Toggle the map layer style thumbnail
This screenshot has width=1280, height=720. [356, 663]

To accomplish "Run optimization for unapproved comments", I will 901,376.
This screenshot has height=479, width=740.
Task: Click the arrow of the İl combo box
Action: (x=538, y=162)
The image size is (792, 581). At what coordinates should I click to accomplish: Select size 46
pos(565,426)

────────────────────────────────────────

» What to work on: After reading the entries, reproduce every one of them exactly.

» Answer section:
Toggle the map layer style thumbnail
This screenshot has width=1280, height=720. [356, 663]

To accomplish "Run optimization for unapproved comments", I will 901,376.
This screenshot has height=479, width=740.
Task: Click the arrow of the İl combo box
Action: (x=538, y=162)
The image size is (792, 581). At what coordinates should I click to accomplish: Select size 46
pos(565,426)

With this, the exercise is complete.